To wrap up this story in a neat little package, we did rummage through all of the stuff collected from years past and picked out the ornaments to use this year.

The grumbles began to go away as the lights were placed on the tree and the magic of Christmas was there. Right there in the beauty of that eight foot tree with the lovely beautiful glass ornaments and sparkling glass ice cycles hanging gracefully from branches mingled with the sweet smell of a fresh Douglas Fir.

“What a beautiful tree! I just love the beginning of Advent!”, I said happily to my sweet husband.  The grumbles had begun to disappear as I gazed at this creation. I was also quite proud of myself for deciding to unload, I mean “give away”  all of that extra Christmas stuff, plus I decided to be content with just one tree. I told God that all of  that stuff was going away and I would be content with just a little bit of stuff, such as those gorgeous beautiful glass ornaments hanging on one Christmas tree.

“Yes, now my heart is ready for Advent.” So I thought.

I was no longer mumbly grumbly.  And after a long day of “preparing my heart” for Advent (all of the above)…I was exhausted. Evening had come, a warm fire was glowing and our family room illuminated only by the glow of the fire and our beautiful tree gleaming with hundreds of white lights reflecting off of shiny glass ornaments. My husband had fallen asleep on the couch and I was enjoying the peace of gazing at our Christmas tree and thinking how sweet it is to welcome the first day of Advent. Our tree is beautiful!

And then it happened…

CRASH!  The tree fell over!

I SCREAMED!

Don was jolted out of a peaceful sleep and bolted off the couch.

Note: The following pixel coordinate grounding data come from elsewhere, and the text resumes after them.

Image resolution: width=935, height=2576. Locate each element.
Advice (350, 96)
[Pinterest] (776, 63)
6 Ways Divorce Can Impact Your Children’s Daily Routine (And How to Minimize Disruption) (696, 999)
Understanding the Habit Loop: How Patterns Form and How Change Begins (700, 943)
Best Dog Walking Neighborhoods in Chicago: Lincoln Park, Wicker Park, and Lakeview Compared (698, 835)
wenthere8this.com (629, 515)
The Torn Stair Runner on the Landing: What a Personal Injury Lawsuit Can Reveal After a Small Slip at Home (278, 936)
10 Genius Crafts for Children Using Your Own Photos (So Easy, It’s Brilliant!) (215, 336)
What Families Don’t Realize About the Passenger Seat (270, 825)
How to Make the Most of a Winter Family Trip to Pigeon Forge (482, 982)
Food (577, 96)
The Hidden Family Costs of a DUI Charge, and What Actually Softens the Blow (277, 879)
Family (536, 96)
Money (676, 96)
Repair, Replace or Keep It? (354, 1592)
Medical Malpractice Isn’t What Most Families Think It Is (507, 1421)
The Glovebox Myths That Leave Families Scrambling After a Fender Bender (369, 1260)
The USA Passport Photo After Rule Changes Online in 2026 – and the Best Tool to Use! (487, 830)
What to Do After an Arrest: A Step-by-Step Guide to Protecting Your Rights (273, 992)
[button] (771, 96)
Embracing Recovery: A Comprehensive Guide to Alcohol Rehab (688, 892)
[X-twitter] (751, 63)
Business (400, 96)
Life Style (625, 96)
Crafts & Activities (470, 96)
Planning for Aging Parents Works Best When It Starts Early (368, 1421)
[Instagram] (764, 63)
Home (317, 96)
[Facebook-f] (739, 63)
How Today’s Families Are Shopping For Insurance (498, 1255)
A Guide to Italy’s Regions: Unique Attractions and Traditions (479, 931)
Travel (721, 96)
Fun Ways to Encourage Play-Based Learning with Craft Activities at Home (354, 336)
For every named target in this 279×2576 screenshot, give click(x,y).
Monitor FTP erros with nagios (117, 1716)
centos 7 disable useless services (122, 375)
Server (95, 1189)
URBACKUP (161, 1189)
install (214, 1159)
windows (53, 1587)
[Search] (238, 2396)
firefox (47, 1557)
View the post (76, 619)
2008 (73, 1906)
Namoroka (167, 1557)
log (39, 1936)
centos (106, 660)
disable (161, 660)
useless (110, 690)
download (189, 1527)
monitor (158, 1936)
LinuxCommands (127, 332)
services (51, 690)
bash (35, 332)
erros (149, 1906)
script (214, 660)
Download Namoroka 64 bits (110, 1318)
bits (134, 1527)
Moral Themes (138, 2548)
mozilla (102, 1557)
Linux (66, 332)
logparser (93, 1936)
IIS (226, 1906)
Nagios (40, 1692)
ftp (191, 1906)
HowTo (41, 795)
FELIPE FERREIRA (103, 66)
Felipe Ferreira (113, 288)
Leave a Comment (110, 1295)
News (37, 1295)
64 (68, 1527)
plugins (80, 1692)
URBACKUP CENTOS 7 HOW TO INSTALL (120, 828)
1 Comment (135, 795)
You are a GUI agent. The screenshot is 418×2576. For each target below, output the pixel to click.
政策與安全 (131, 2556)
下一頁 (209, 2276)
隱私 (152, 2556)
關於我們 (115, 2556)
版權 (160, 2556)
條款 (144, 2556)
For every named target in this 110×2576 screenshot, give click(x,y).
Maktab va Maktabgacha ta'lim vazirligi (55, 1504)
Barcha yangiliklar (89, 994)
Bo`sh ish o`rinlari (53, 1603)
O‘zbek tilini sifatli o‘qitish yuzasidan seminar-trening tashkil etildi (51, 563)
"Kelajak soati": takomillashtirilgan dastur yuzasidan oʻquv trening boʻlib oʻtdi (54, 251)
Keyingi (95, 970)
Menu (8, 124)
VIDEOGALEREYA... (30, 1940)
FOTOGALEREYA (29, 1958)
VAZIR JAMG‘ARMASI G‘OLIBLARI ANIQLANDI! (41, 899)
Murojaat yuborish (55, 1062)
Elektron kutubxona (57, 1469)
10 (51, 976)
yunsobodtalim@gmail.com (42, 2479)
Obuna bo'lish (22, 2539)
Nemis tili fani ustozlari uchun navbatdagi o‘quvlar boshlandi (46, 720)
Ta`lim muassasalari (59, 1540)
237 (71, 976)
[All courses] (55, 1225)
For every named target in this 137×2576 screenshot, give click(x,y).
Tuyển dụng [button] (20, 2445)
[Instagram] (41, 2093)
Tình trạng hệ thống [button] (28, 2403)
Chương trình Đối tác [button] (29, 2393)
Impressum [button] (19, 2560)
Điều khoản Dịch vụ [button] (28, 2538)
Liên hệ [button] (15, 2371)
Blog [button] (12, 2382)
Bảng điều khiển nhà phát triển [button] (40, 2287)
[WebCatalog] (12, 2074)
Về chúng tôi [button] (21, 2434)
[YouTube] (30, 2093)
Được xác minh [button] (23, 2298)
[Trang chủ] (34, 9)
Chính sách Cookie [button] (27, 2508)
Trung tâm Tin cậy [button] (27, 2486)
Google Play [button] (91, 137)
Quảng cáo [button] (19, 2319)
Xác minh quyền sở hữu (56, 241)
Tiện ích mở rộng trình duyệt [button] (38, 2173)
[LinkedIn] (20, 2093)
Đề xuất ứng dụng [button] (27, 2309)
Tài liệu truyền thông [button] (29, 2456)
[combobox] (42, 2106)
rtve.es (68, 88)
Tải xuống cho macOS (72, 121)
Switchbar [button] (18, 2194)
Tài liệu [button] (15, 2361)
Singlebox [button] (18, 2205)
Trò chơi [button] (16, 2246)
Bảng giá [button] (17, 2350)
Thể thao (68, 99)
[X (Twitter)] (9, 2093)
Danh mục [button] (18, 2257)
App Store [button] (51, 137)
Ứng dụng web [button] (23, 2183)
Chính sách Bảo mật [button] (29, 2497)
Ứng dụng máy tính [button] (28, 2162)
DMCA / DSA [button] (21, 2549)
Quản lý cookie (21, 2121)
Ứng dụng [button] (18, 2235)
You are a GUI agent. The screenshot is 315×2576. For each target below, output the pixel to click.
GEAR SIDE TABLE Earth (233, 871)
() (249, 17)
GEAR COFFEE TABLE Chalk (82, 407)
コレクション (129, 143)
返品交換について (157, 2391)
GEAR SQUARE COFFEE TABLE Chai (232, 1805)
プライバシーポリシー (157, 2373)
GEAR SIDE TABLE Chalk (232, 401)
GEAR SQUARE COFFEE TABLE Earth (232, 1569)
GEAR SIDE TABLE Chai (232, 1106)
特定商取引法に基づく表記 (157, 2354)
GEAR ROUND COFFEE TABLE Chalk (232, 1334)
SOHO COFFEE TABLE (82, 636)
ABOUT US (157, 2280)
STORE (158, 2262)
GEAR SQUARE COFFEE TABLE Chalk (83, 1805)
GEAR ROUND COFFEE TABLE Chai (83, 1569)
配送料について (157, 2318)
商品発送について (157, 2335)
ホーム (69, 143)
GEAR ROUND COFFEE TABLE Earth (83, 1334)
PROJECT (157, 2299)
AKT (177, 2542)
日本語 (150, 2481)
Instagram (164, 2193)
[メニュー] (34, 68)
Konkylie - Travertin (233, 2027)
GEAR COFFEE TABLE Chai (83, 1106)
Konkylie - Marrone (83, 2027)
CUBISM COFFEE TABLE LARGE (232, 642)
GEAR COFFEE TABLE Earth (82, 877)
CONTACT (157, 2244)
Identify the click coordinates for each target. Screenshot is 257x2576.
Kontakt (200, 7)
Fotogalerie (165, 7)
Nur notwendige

Yep, it was a mess with those beautiful glass things shattered on the floor, fragments of glass imbedded in the couch (the tree nearly fell on Don) broken glass and broken branches and lights hanging off and water saturating the carpet…

Don and I stood there looking at the mess and staring wide-eyed and speechless at each other. (sigh)

I spoke out loud to God and said, “I get it, God. I get it! It’s all yours! Advent is all about JESUS. This tree is not what it’s all about. Those beautiful glass ornaments do not reflect your glory.” And I began to laugh.

The messiness of Advent Eve brought my heart to a true place of worship and repentance.  Advent is celebrating God keeping his promise to send a savior, Christ the Lord. God is a covenant keeper.

“Our God in heaven, thank you that you did not remain there. You could have justly condemned us for our guilt, our devotion to idols, our constant self-seeking, self-absorbed, self-aggrandizing lives. But you did not. You came.” ~Tim Keller (from 843 Acres, The Devotional Blog of The Park Forum: Advent: The Feet That Bring Good News.

By the way, a friend told me about some families that were unable to have a decorated Christmas tree…they do now!